4. Do not embed full SQL unless the user asks.

### Sample hotspot digest

```markdown
## Hotspot digest

- Cache: reused `complexity.json` (age 2m) | regenerated report
- Scanned: `models/staging/` `models/marts/` (user-specified)

| Rank | Path                      | Score | Standout metrics                     |
| ---- | ------------------------- | ----- | ------------------------------------ |
| 1    | models/marts/orders.sql   | 42    | joins=4, ctes=2                      |
| 2    | models/staging/events.sql | 31    | subquery_depth=2, case_expressions=3 |

### Parse failures

- models/broken.sql — CPX_PARSE_ERROR (see findings)
```

## Threshold tuning guide

Ground suggestions in the report. Reuse preset heuristics from **`configure-sqlfluff-complexity`**:

- `report_only` — baselining or CI visibility without enforcement.
- `lenient` — many findings on first run.
- `recommended` — sparse, high-signal findings.
- `strict` — mature projects with existing SQL review budgets.

Include when relevant:

- Specific `CPX_*` threshold adjustments (cite `rule_id`, `metric`, current `threshold` vs actual `score`).
- **`path_overrides`** when scores clearly differ by folder (staging vs marts).
- Next commands:

  ```bash
  sqlfluff-complexity config preset <preset> --dialect <dialect>
  sqlfluff-complexity config-check --dialect <dialect> --config .sqlfluff
  ```

- Rollout order: report-only baseline → individual high-signal rules → `CPX_C201` after aggregate score is calibrated.

### Sample threshold tuning output

```markdown
## Threshold tuning

- Suggested preset: **lenient** (many CPX_C102 findings across hotspots)
- **CPX_C102:** consider raising `max_joins` from 2 → 4 where join fan-in drives scores
- **path_overrides:** stricter budget for `models/marts/**` if marts scores exceed staging
- Generate config: `sqlfluff-complexity config preset lenient --dialect <dialect>`
- Validate: `sqlfluff-complexity config-check --dialect <dialect> --config .sqlfluff`
```

## Guardrails

- Do not invent hidden preset behavior; presets are plain generated SQLFluff config.
- Do not read dbt artifacts directly.

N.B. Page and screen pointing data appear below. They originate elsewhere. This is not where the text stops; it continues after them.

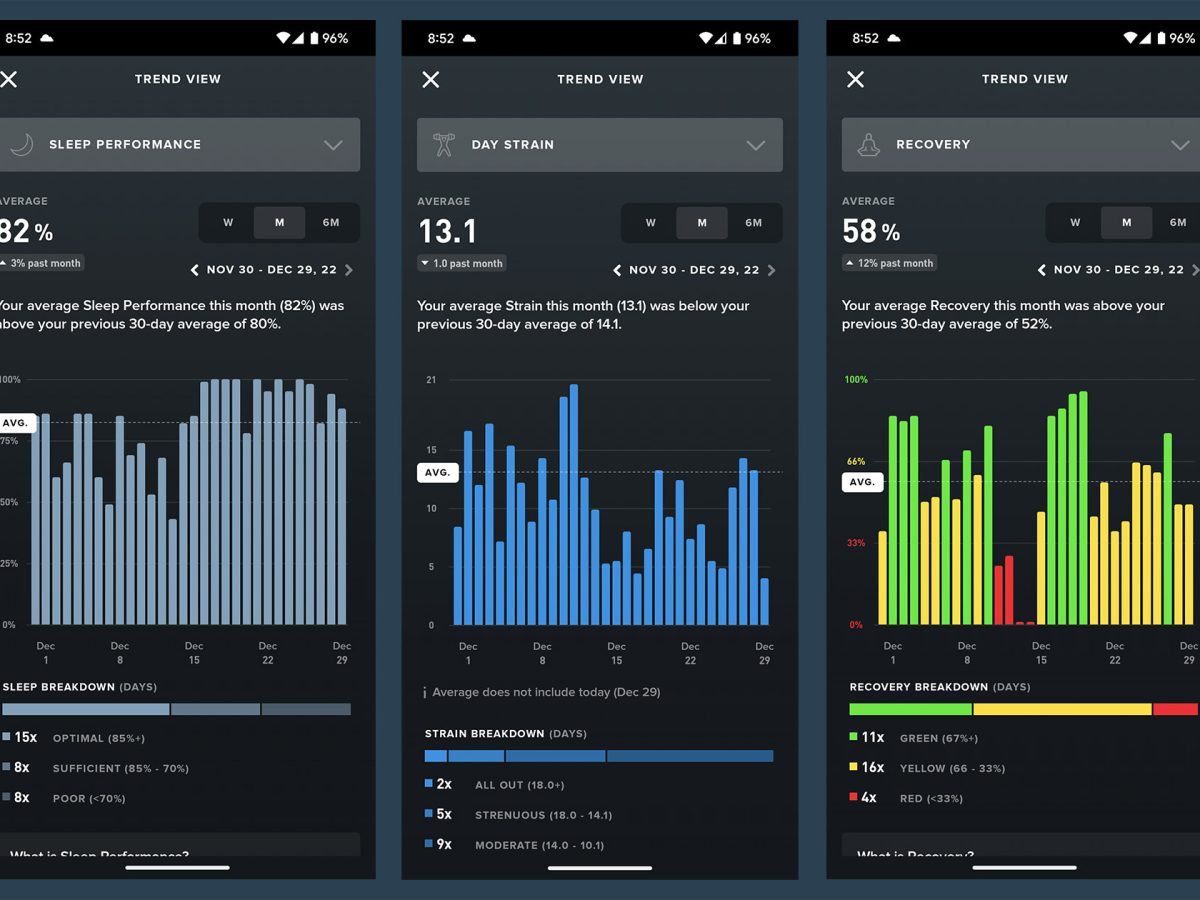Click the yellow segment of Recovery Breakdown bar

pyautogui.click(x=1061, y=709)
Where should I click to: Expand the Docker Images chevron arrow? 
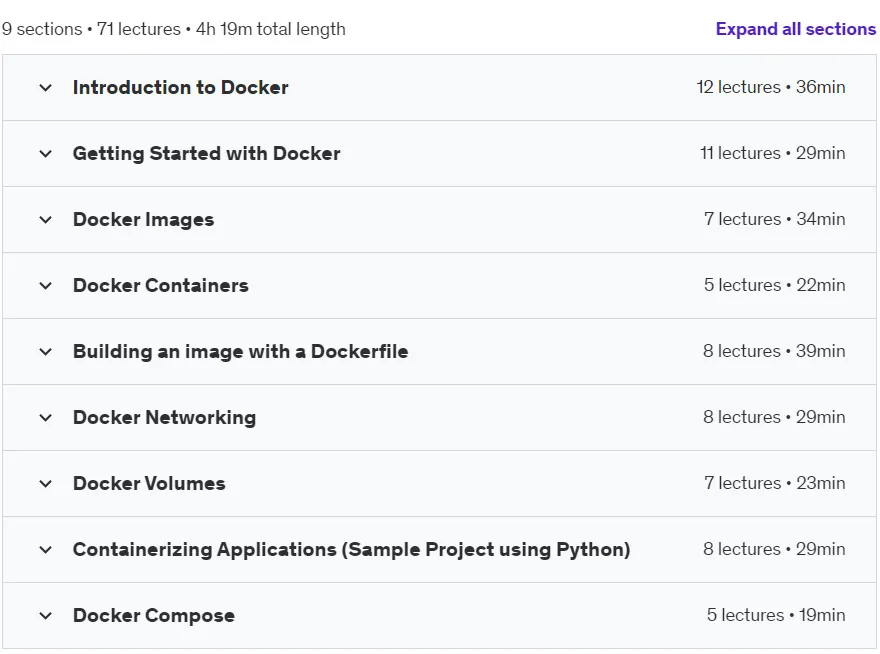point(45,219)
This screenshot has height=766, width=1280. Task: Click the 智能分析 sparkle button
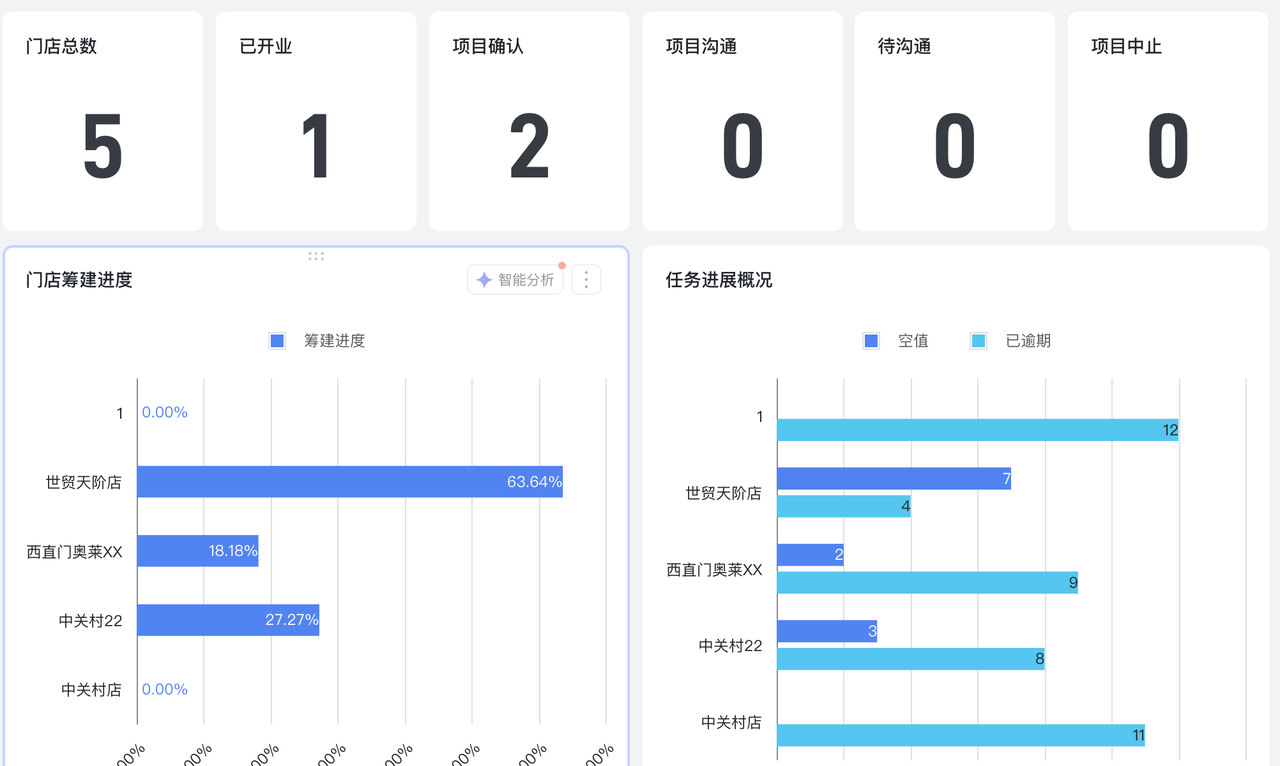(515, 280)
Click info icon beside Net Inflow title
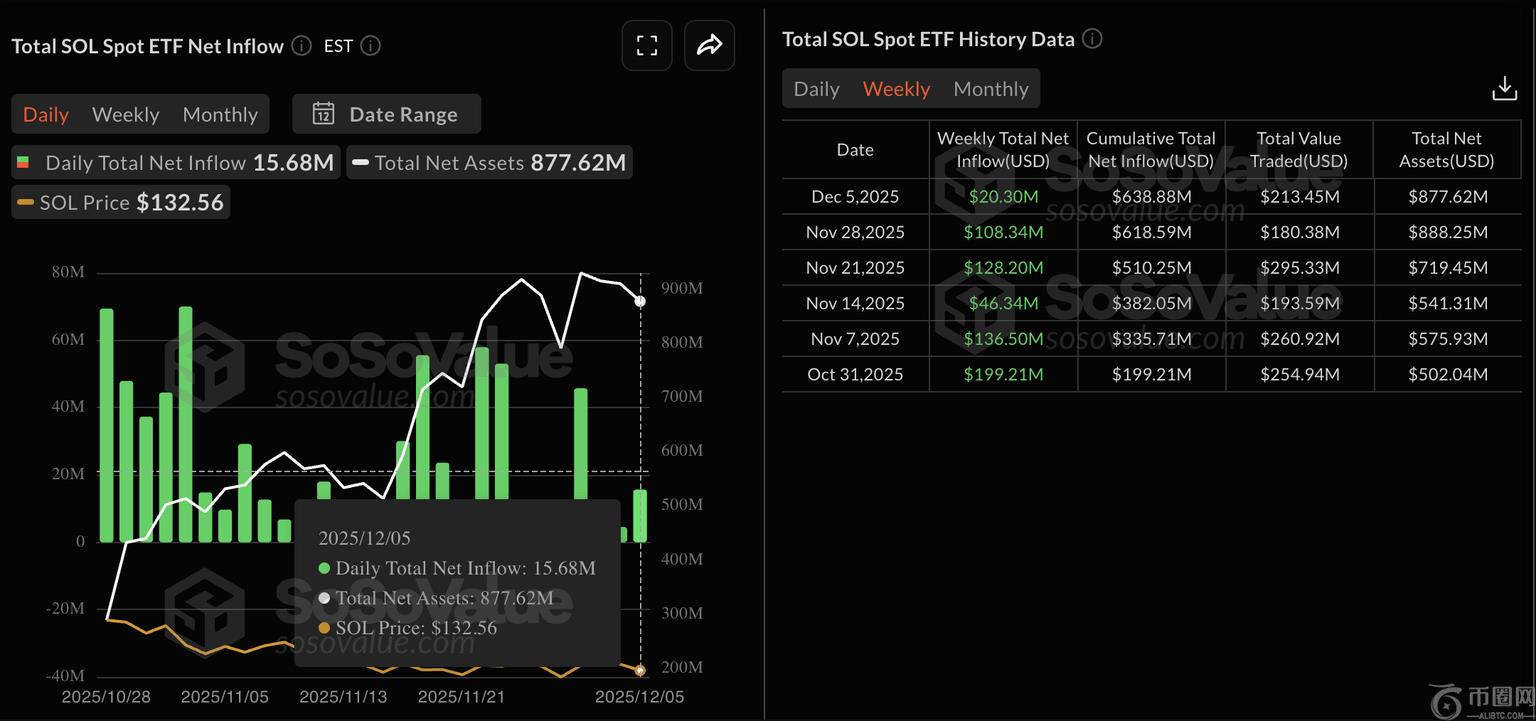1536x721 pixels. [301, 46]
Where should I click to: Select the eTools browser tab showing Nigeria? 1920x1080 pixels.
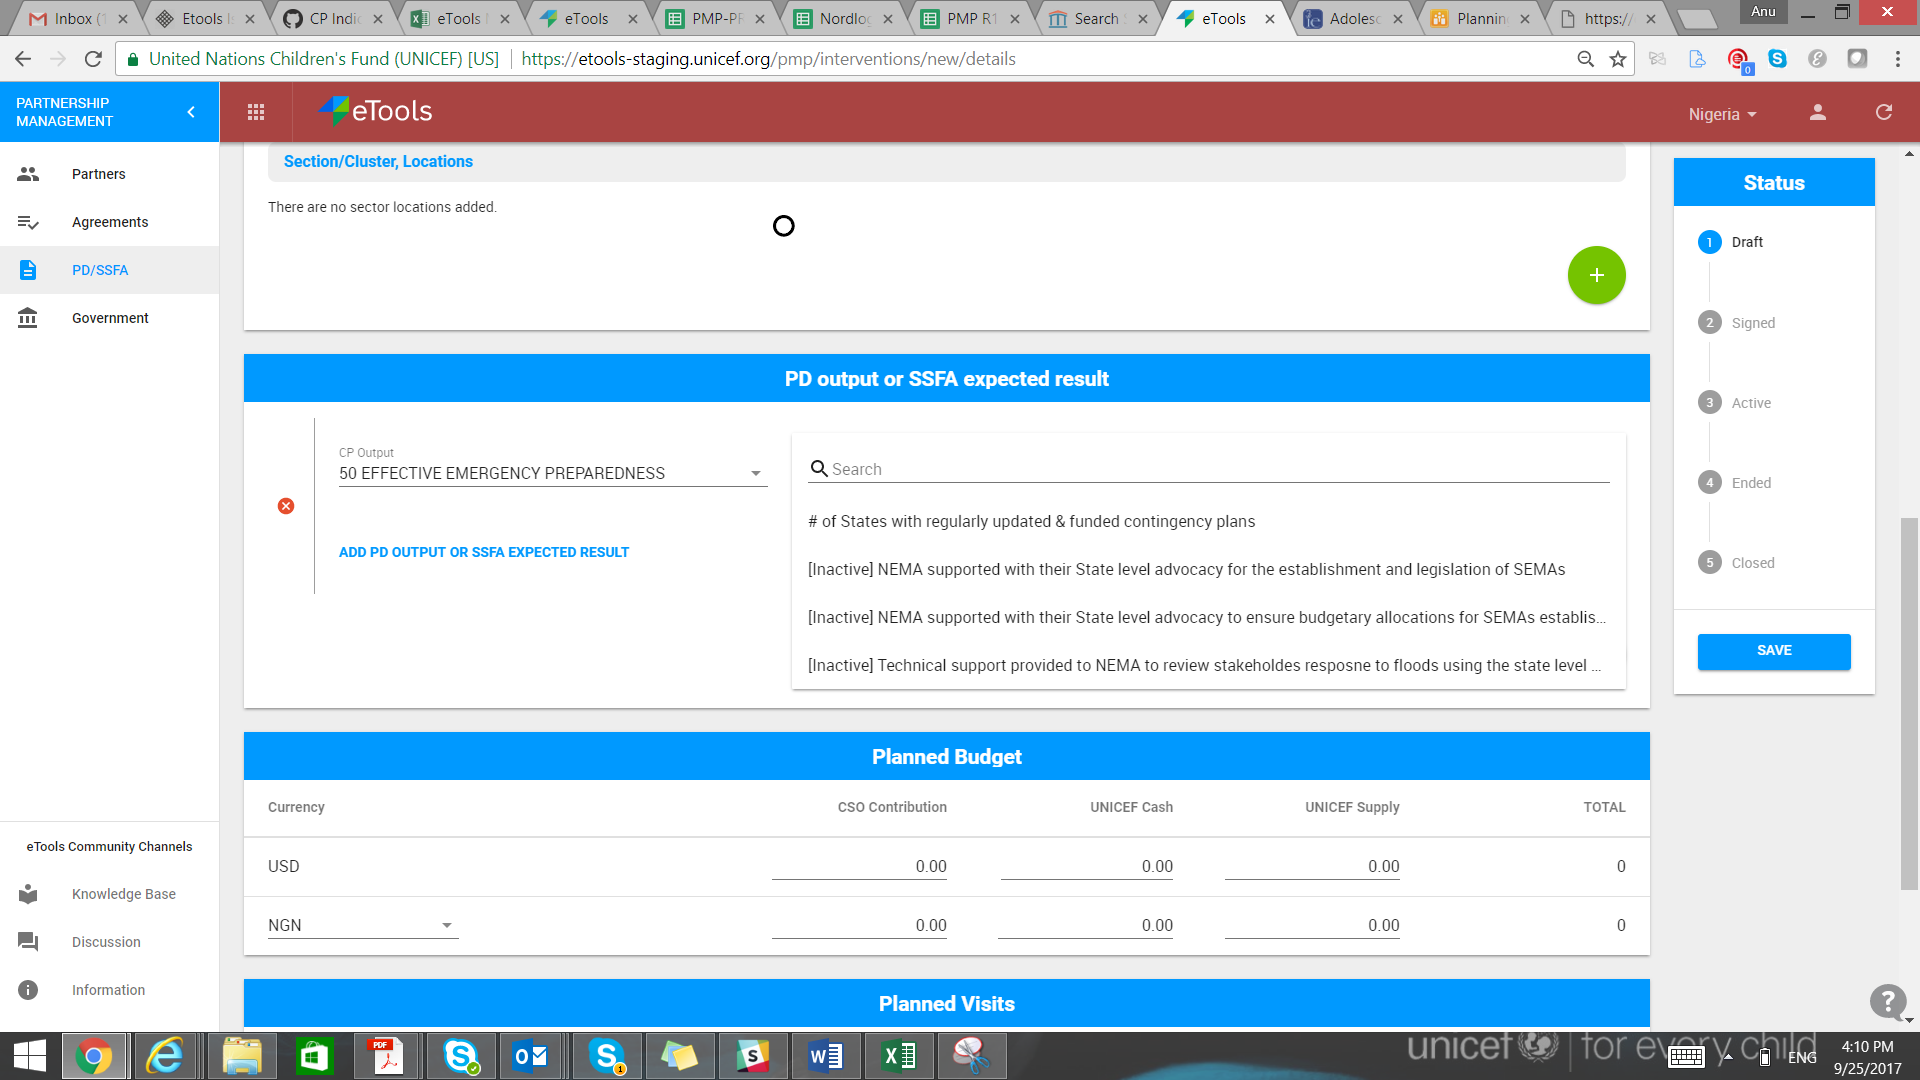pos(1210,17)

Use SQLFluff parsing and `sqlfluff-complexity report` only.
- Do not commit or version the `--output` JSON in git.
- Keep tuning suggestions conservative unless the user asks for strict enforcement.
- For full adoption workflow (nested `.sqlfluff`, `config-check`, CI), use **`configure-sqlfluff-complexity`**.

## Relationship to `configure-sqlfluff-complexity`

| Skill                           | Focus                                                          |
| ------------------------------- | -------------------------------------------------------------- |
| `configure-sqlfluff-complexity` | First-time setup, presets, nested config, validation, rollout  |
| `analyze-complexity-report`     | Cached JSON analysis, hotspots, tuning from an existing report |

After `configure-sqlfluff-complexity` has produced an initial report, use this skill for repeat analysis without re-scanning when the JSON is still fresh.